Intel and Microsoft have happily played the restricted IP codec game for a long time, but now they feel the heat on their fingers. I hope they are in time and pour money and effort to float this boat.

It is good that such powerful allies are finally coming to the party; hopefully MPEG-LA and Fraunhofer will get the kick in the nuts they deserve and, together with Apple's Attitude, vanish into the depths.

Reply Score: 7

avgalen Member since:
2010-09-23

This is great for consumers, but what is in it for these companies? Will the encoders be expensive so they can earn their money back?

Reply Score: 2

daedalus Member since:
2011-01-14

I guess the hope is that they can make money by providing the content the CODEC is used to decode, and/or monetise the advertising that the content will no doubt include.

Reply Score: 5

balaknair Member since:
2013-11-02

They get to save a lot of money in licenses and lawyers.
MSFT will be free to bundle video codecs in its OS and devices- right now it can't ship mp4 support in Windows DVD Maker, and you pay extra for DVD support in new Windows 10 installs, andd pays MPEG-LA and Fraunhoffer for licenses for WMP, XBox etc. Google with YouTube, and Netflix are obvious. Cisco manufactures Video conferencing equipment where it presumably pays for video codecs. Intel too pays for adding hardware decoding support on it's SoCs and GPUs.
All this costs licensing fees and billable hours for lawyers.

Then you have entities like Mozilla, FSF and the Linux Foundation who are committed to open and free(as in freedom, not beer) computing for everyone, and will not buy licenses for these closed formats on ethical grounds. It's in the interests of the big players that their services and hardware are inter-operable with their perceived competition,as it helps widen their potential customer base.

Software patent thickets are good only for IP lawyers/trolls.

Reply Score: 6

avgalen Member since:
2010-09-23

Interesting idea, but it doesn't make sense to me. They would still have to pay licenses for DVD-Playing software just like now (this new codec is useless to play already existing content) and they could still be including free codecs like they do now. Simply supporting VP9/VP10 would get them to the same place without costing them anything.

What you are describing only makes sense if this codec would be used for "everything" in the future, or if it is going to save them a lot in bandwidth.

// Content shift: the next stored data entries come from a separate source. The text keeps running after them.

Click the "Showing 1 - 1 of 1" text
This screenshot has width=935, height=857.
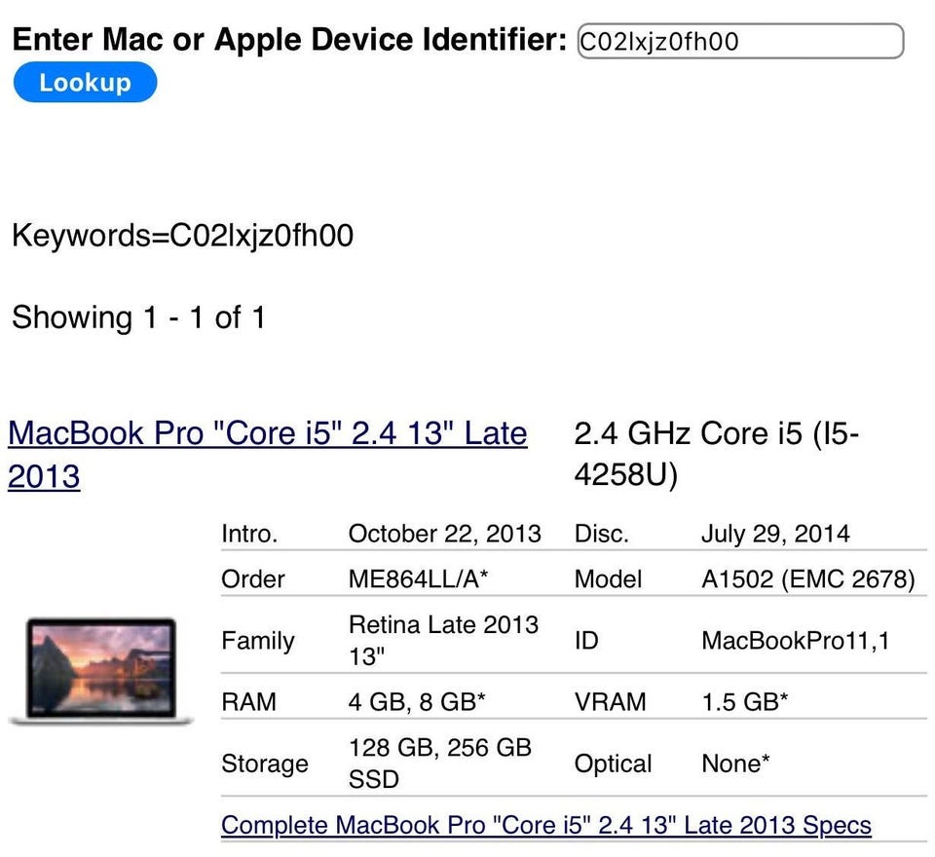(x=138, y=317)
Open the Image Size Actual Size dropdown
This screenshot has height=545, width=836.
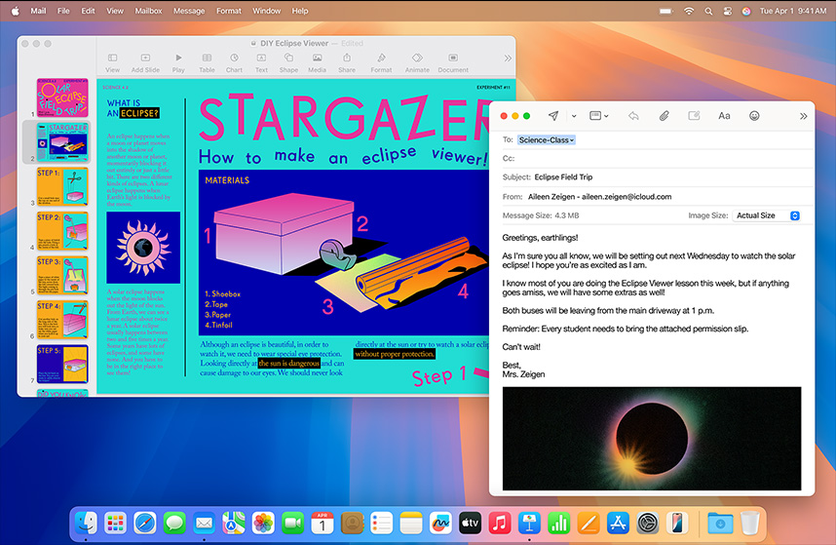[x=767, y=215]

My guess is that MPEGLA was going to overcharge a lot for H.265 and this codec is meant to replace that so they are not going to include H.265. This actually seems "too late", but I wish them good luck

Reply Score: 2

judgen Member since:
2006-07-12

x265 is ALLREADY out and offer significant benefits over all others in specs, and as it is backwards engineered using only specs it is legal in all metric countries (actually all those that do not allow EULA to be a binding contract, which is everyone but Jamacia, Burma, USA and an assortment of former Caribbean colonies that is of no or little importance)

Reply Score: 2

Lobotomik Member since:
2006-01-03

Well, if streaming operation may be guaranteed, and built-in software in cell phones and computers have a good, free format, stuff like DVD/Bluray-compatibility can be made into an optional, payed for extra, for those who still spin disks.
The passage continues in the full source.